Plugin crashes when search returns docs containing invalid UTF-8 byte sequences.

Question

Plugin crashes when search returns docs containing invalid UTF-8 byte sequences.

Opened this issue 5 years ago · 3 comments

This is a rephrasing of elastic/logstash#10516, opened by @matteogrolla on 2019-03-06.

I have a document in Elasticsearch that crashes Logstash elasticsearch inputplugin when it tries to read it
the document is reported at the end of the message with the error log reported by logstash.
I'm using logstash to migrate documents from Elasticsearch to Mongo, but when logstash encounters the critical document the input plugin is restarted and starts from the beginning.
I'd like at least to skip the documents that can't be parsed, but I can't find a way to do so.
Can you help me?

P.S. If I create a new document in ES using curl and the textual representation of the critical document given here, I don't get parse error from logstash on this new document

-------Error log-------

[2019-03-06T12:43:47,696][ERROR][logstash.pipeline        ] A plugin had an unrecoverable error.
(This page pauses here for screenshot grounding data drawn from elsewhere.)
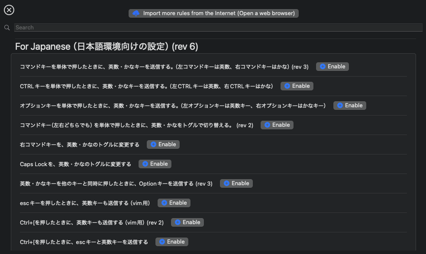Dismiss the dialog with the circled X button
The width and height of the screenshot is (426, 254).
point(9,10)
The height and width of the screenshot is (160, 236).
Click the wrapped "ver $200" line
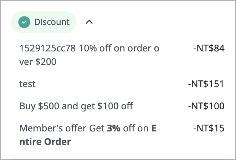point(38,62)
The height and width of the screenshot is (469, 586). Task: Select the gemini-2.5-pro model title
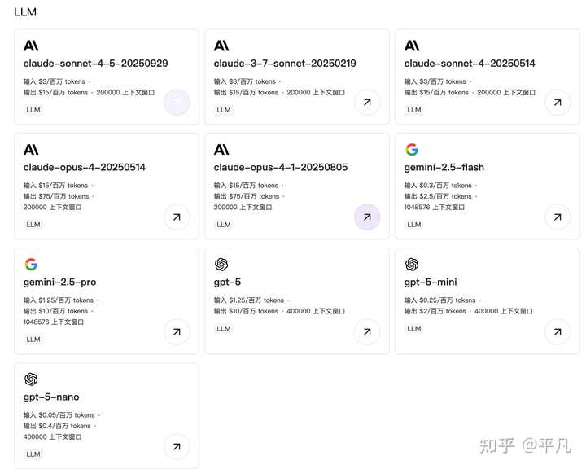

Will restart this plugin.
  Pipeline_id:main
  Plugin: <LogStash::Inputs::Elasticsearch index=>"fulltextmg_33", id=>"3d2d80a0e02debd1b54d39b3e6b88b54a1ea45fe2c8ae8ddf2b0ec42e080ff61", hosts=>["pbauci01"], query=>"{ \"query\": { \"term\": { \"_id\": \"http://www.facebook.com/114701051917886_2073179089403396\"} } }", enable_metric=>true, codec=><LogStash::Codecs::JSON id=>"json_149580ae-80e8-4f8f-8728-66db3890cf1f", enable_metric=>true, charset=>"UTF-8">, size=>1000, scroll=>"1m", docinfo=>false, docinfo_target=>"@metadata", docinfo_fields=>["_index", "_type", "_id"], ssl=>false>
  Error: invalid byte sequence in UTF-8
  Exception: MultiJson::ParseError
  Stack: /opt/logstash-6.6.1/vendor/bundle/jruby/2.3.0/gems/jrjackson-0.4.6-java/lib/jrjackson/jrjackson.rb:91:in `is_time_string?'
/opt/logstash-6.6.1/vendor/bundle/jruby/2.3.0/gems/jrjackson-0.4.6-java/lib/jrjackson/jrjackson.rb:36:in `load'
/opt/logstash-6.6.1/vendor/bundle/jruby/2.3.0/gems/multi_json-1.13.1/lib/multi_json/adapters/jr_jackson.rb:11:in `load'
/opt/logstash-6.6.1/vendor/bundle/jruby/2.3.0/gems/multi_json-1.13.1/lib/multi_json/adapter.rb:21:in `load'
/opt/logstash-6.6.1/vendor/bundle/jruby/2.3.0/gems/multi_json-1.13.1/lib/multi_json.rb:122:in `load'
/opt/logstash-6.6.1/vendor/bundle/jruby/2.3.0/gems/elasticsearch-transport-5.0.5/lib/elasticsearch/transport/transport/serializer/multi_json.rb:24:in `load'
/opt/logstash-6.6.1/vendor/bundle/jruby/2.3.0/gems/elasticsearch-transport-5.0.5/lib/elasticsearch/transport/transport/base.rb:322:in `perform_request'
/opt/logstash-6.6.1/vendor/bundle/jruby/2.3.0/gems/elasticsearch-transport-5.0.5/lib/elasticsearch/transport/transport/http/faraday.rb:20:in `perform_request'
/opt/logstash-6.6.1/vendor/bundle/jruby/2.3.0/gems/elasticsearch-transport-5.0.5/lib/elasticsearch/transport/client.rb:131:in `perform_request'
/opt/logstash-6.6.1/vendor/bundle/jruby/2.3.0/gems/elasticsearch-api-5.0.5/lib/elasticsearch/api/actions/search.rb:183:in `search'
/opt/logstash-6.6.1/vendor/bundle/jruby/2.3.0/gems/logstash-input-elasticsearch-4.2.1/lib/logstash/inputs/elasticsearch.rb:200:in `do_run'
/opt/logstash-6.6.1/vendor/bundle/jruby/2.3.0/gems/logstash-input-elasticsearch-4.2.1/lib/logstash/inputs/elasticsearch.rb:188:in `run'
/opt/logstash-6.6.1/logstash-core/lib/logstash/pipeline.rb:426:in `inputworker'
/opt/logstash-6.6.1/logstash-core/lib/logstash/pipeline.rb:420:in `block in start_input'

[...]

Unfortunately, the document pasted into the original bug report is valid UTF-8, likely a result of the GitHub UI's form auto-coercing from the pasted encoding to UTF-8.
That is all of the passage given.